Task directions: Format the following items as a JSON list of strings, one string per line, leaving out blank lines.

******

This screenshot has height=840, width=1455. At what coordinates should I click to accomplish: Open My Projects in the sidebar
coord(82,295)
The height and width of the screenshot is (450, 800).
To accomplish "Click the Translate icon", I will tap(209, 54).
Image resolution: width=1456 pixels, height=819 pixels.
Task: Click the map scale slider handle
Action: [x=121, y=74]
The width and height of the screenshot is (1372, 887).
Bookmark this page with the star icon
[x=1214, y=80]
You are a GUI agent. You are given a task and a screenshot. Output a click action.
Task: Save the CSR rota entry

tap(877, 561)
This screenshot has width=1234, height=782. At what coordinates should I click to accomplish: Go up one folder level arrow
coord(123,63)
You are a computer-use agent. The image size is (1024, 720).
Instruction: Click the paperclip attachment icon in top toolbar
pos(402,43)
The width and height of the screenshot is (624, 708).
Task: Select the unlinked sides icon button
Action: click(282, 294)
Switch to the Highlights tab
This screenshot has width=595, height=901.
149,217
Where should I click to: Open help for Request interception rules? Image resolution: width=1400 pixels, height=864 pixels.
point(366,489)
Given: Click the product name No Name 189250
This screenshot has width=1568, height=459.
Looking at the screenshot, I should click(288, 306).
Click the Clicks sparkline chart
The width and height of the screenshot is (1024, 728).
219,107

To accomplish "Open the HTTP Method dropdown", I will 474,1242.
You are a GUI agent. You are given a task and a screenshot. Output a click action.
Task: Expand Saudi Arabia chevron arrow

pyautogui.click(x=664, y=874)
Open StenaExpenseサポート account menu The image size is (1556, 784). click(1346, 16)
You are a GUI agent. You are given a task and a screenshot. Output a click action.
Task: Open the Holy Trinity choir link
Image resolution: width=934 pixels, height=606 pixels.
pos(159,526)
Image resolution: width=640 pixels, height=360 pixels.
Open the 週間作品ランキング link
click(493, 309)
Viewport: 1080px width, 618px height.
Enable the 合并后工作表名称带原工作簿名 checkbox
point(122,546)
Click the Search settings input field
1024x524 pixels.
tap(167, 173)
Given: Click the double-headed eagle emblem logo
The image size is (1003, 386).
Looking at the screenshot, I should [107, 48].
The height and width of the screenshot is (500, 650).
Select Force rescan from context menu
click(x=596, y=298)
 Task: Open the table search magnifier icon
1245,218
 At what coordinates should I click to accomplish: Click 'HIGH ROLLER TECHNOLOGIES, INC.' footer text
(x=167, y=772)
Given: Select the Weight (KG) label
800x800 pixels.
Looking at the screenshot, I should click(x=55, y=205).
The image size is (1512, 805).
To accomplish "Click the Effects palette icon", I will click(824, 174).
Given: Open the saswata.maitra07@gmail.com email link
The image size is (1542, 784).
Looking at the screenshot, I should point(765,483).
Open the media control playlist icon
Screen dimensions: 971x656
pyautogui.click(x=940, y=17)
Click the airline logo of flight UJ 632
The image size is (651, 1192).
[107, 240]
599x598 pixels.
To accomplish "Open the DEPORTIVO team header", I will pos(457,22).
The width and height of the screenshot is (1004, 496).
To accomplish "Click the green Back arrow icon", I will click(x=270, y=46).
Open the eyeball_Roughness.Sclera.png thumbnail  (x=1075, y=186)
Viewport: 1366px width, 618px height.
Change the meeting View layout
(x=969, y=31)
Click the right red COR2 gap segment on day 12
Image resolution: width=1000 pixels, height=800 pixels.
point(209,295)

******

Response:
[
  "This screenshot has height=840, width=1455. At what coordinates should I click to accomplish: Open My Projects in the sidebar",
  "coord(82,295)",
  "The height and width of the screenshot is (450, 800).",
  "To accomplish \"Click the Translate icon\", I will tap(209, 54).",
  "Image resolution: width=1456 pixels, height=819 pixels.",
  "Task: Click the map scale slider handle",
  "Action: [x=121, y=74]",
  "The width and height of the screenshot is (1372, 887).",
  "Bookmark this page with the star icon",
  "[x=1214, y=80]",
  "You are a GUI agent. You are given a task and a screenshot. Output a click action.",
  "Task: Save the CSR rota entry",
  "tap(877, 561)",
  "This screenshot has width=1234, height=782. At what coordinates should I click to accomplish: Go up one folder level arrow",
  "coord(123,63)",
  "You are a computer-use agent. The image size is (1024, 720).",
  "Instruction: Click the paperclip attachment icon in top toolbar",
  "pos(402,43)",
  "The width and height of the screenshot is (624, 708).",
  "Task: Select the unlinked sides icon button",
  "Action: click(282, 294)",
  "Switch to the Highlights tab",
  "This screenshot has width=595, height=901.",
  "149,217",
  "Where should I click to: Open help for Request interception rules? Image resolution: width=1400 pixels, height=864 pixels.",
  "point(366,489)",
  "Given: Click the product name No Name 189250",
  "This screenshot has width=1568, height=459.",
  "Looking at the screenshot, I should click(288, 306).",
  "Click the Clicks sparkline chart",
  "The width and height of the screenshot is (1024, 728).",
  "219,107",
  "To accomplish \"Open the HTTP Method dropdown\", I will 474,1242.",
  "You are a GUI agent. You are given a task and a screenshot. Output a click action.",
  "Task: Expand Saudi Arabia chevron arrow",
  "pyautogui.click(x=664, y=874)",
  "Open StenaExpenseサポート account menu The image size is (1556, 784). click(1346, 16)",
  "You are a GUI agent. You are given a task and a screenshot. Output a click action.",
  "Task: Open the Holy Trinity choir link",
  "Image resolution: width=934 pixels, height=606 pixels.",
  "pos(159,526)",
  "Image resolution: width=640 pixels, height=360 pixels.",
  "Open the 週間作品ランキング link",
  "click(493, 309)",
  "Viewport: 1080px width, 618px height.",
  "Enable the 合并后工作表名称带原工作簿名 checkbox",
  "point(122,546)",
  "Click the Search settings input field",
  "1024x524 pixels.",
  "tap(167, 173)",
  "Given: Click the double-headed eagle emblem logo",
  "The image size is (1003, 386).",
  "Looking at the screenshot, I should [107, 48].",
  "The height and width of the screenshot is (500, 650).",
  "Select Force rescan from context menu",
  "click(x=596, y=298)",
  " Task: Open the table search magnifier icon",
  "1245,218",
  " At what coordinates should I click to accomplish: Click 'HIGH ROLLER TECHNOLOGIES, INC.' footer text",
  "(x=167, y=772)",
  "Given: Select the Weight (KG) label",
  "800x800 pixels.",
  "Looking at the screenshot, I should click(x=55, y=205).",
  "The image size is (1512, 805).",
  "To accomplish \"Click the Effects palette icon\", I will click(824, 174).",
  "Given: Open the saswata.maitra07@gmail.com email link",
  "The image size is (1542, 784).",
  "Looking at the screenshot, I should point(765,483).",
  "Open the media control playlist icon",
  "Screen dimensions: 971x656",
  "pyautogui.click(x=940, y=17)",
  "Click the airline logo of flight UJ 632",
  "The image size is (651, 1192).",
  "[107, 240]",
  "599x598 pixels.",
  "To accomplish \"Open the DEPORTIVO team header\", I will pos(457,22).",
  "The width and height of the screenshot is (1004, 496).",
  "To accomplish \"Click the green Back arrow icon\", I will click(x=270, y=46).",
  "Open the eyeball_Roughness.Sclera.png thumbnail  (x=1075, y=186)",
  "Viewport: 1366px width, 618px height.",
  "Change the meeting View layout",
  "(x=969, y=31)",
  "Click the right red COR2 gap segment on day 12",
  "Image resolution: width=1000 pixels, height=800 pixels.",
  "point(209,295)"
]